(TO DO): Without the images, write out the entries word for word.

[Stored items]

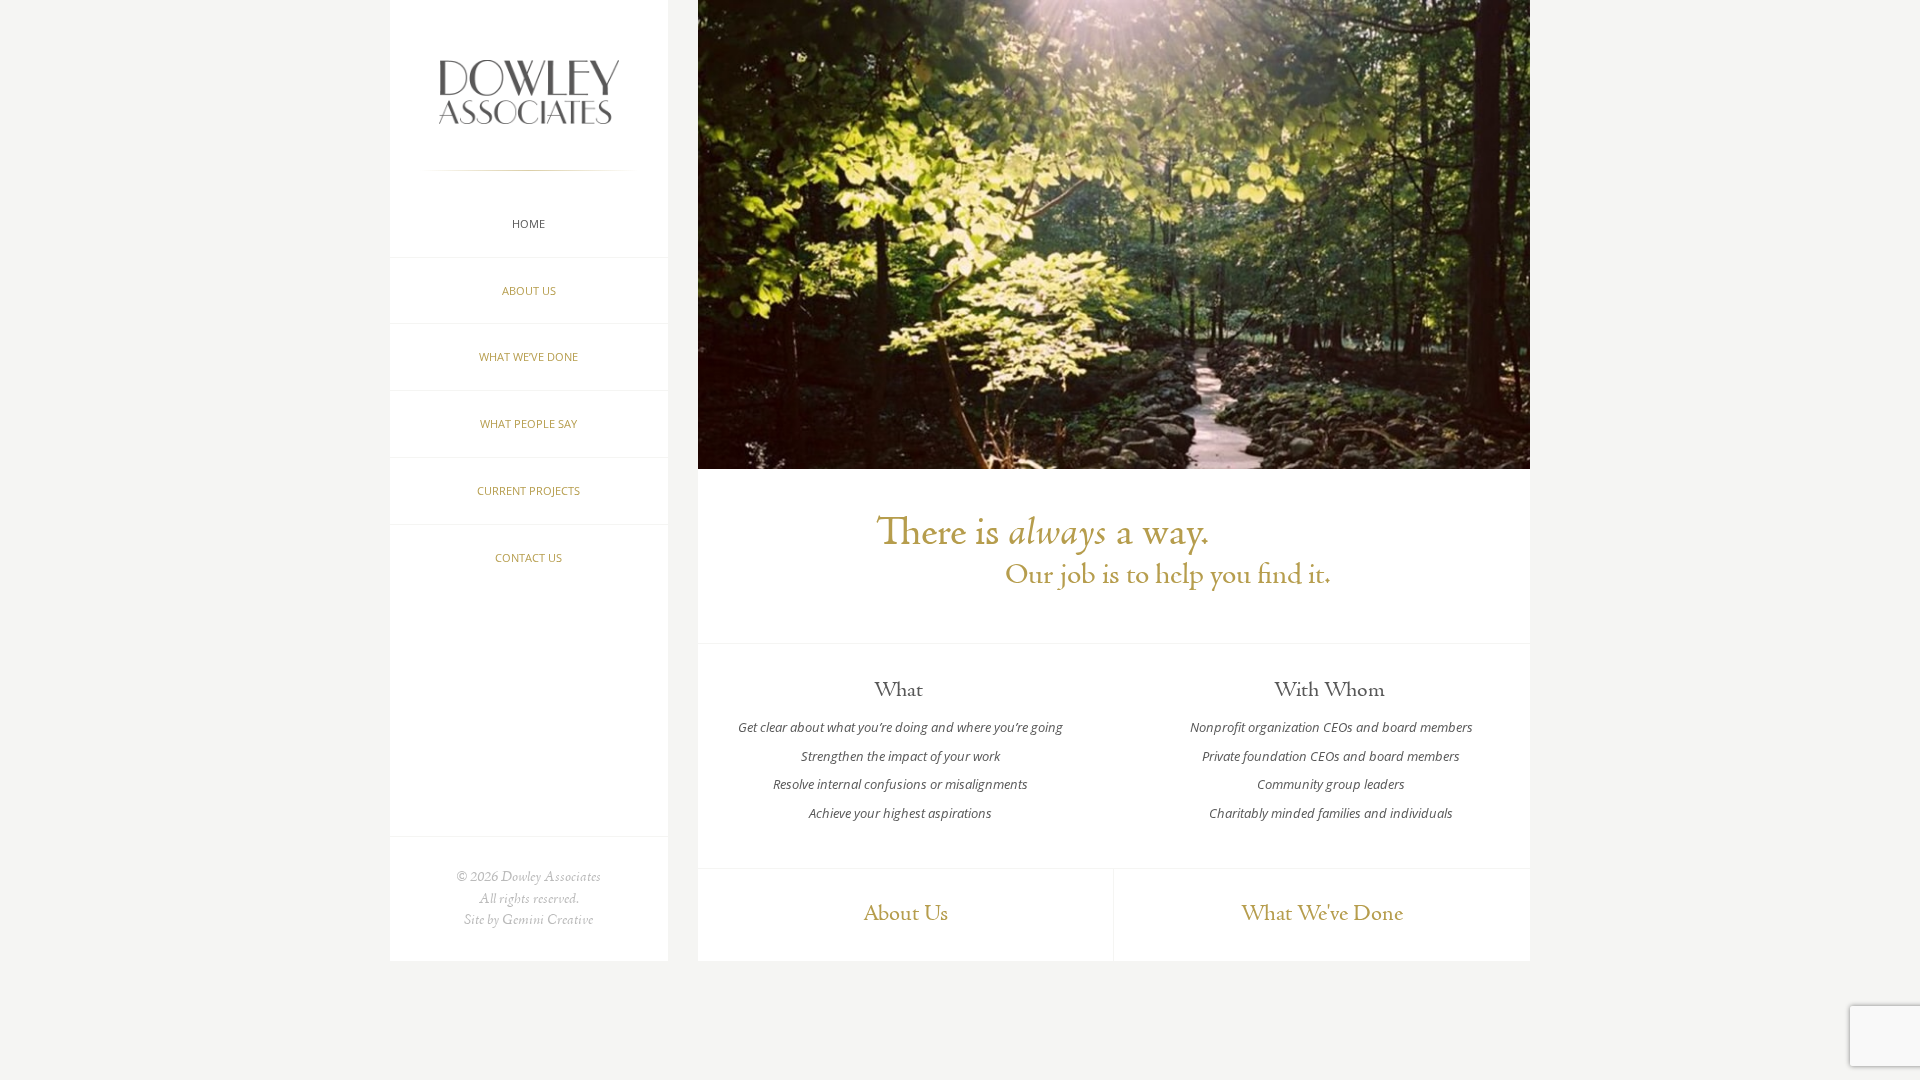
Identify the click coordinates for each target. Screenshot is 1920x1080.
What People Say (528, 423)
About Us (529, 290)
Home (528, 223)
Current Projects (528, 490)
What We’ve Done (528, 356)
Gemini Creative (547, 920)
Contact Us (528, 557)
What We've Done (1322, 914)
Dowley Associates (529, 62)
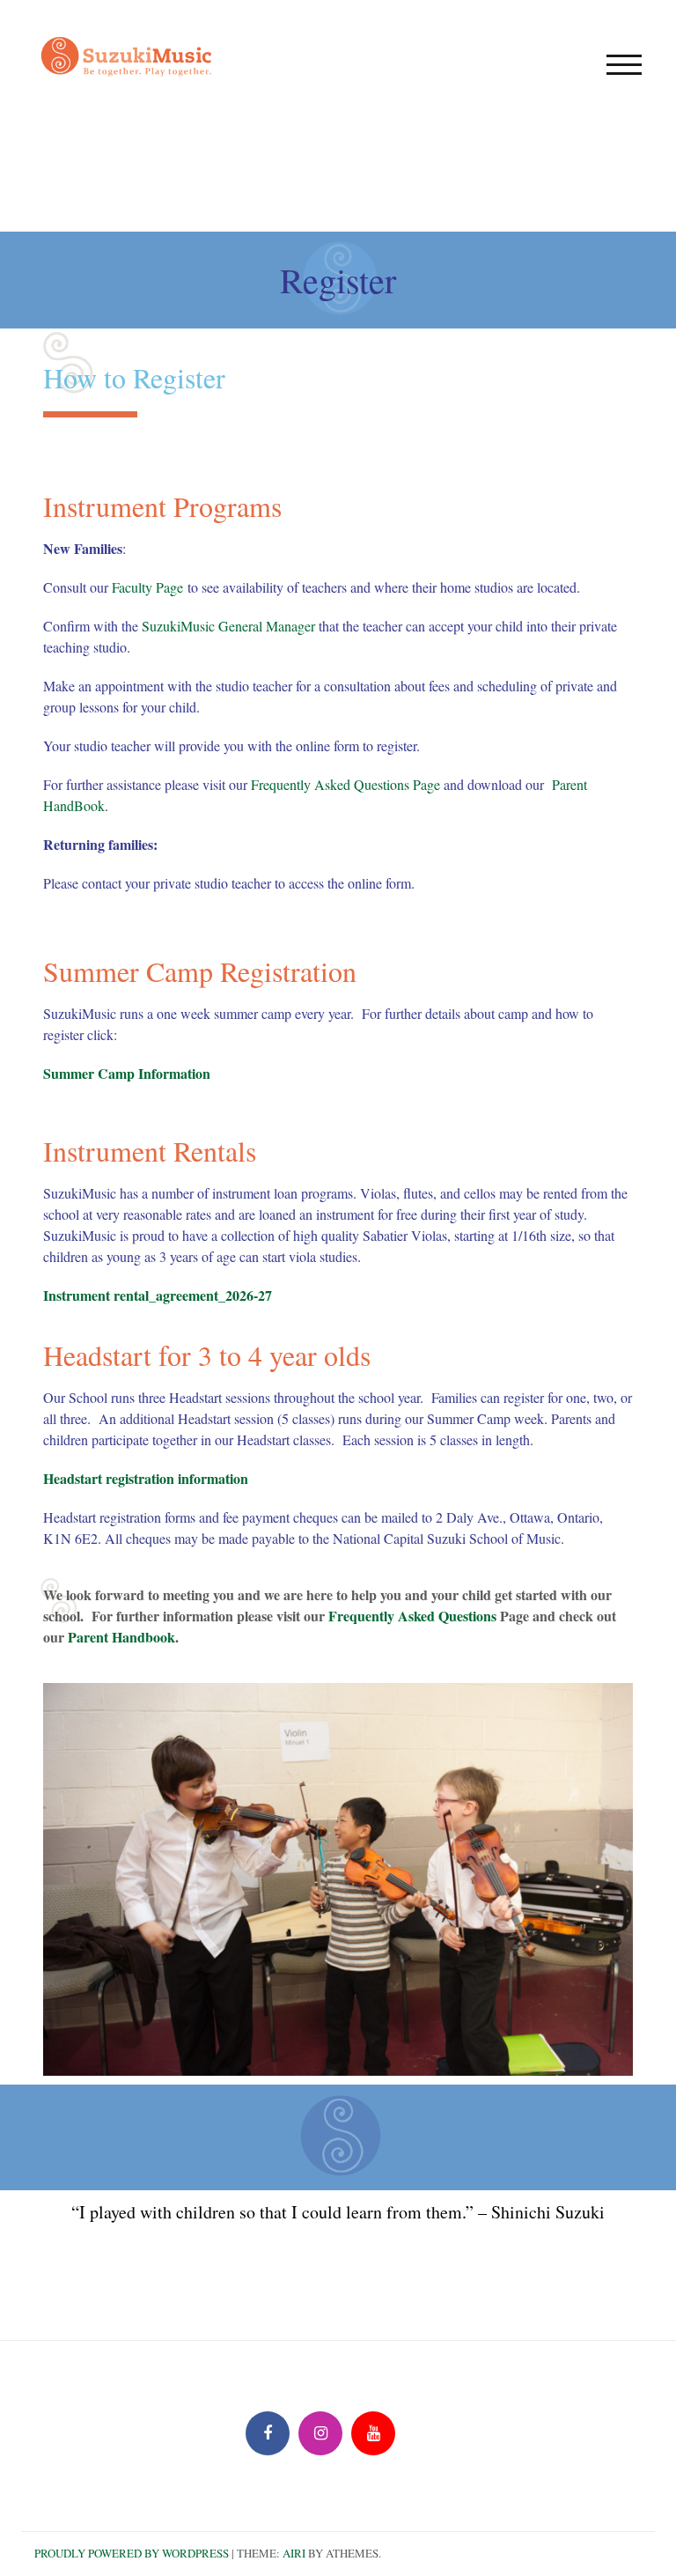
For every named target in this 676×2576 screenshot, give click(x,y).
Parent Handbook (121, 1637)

(EXERCISE OUTPUT):
Identify the click coordinates for each target. Screenshot is 1920x1080.
What People Say (528, 423)
About Us (529, 290)
Home (528, 223)
Current Projects (528, 490)
What We’ve Done (528, 356)
Gemini Creative (547, 920)
Contact Us (528, 557)
What We've Done (1322, 914)
Dowley Associates (529, 62)
For every named target in this 676×2576 screenshot, give click(x,y).
Parent Handbook (121, 1637)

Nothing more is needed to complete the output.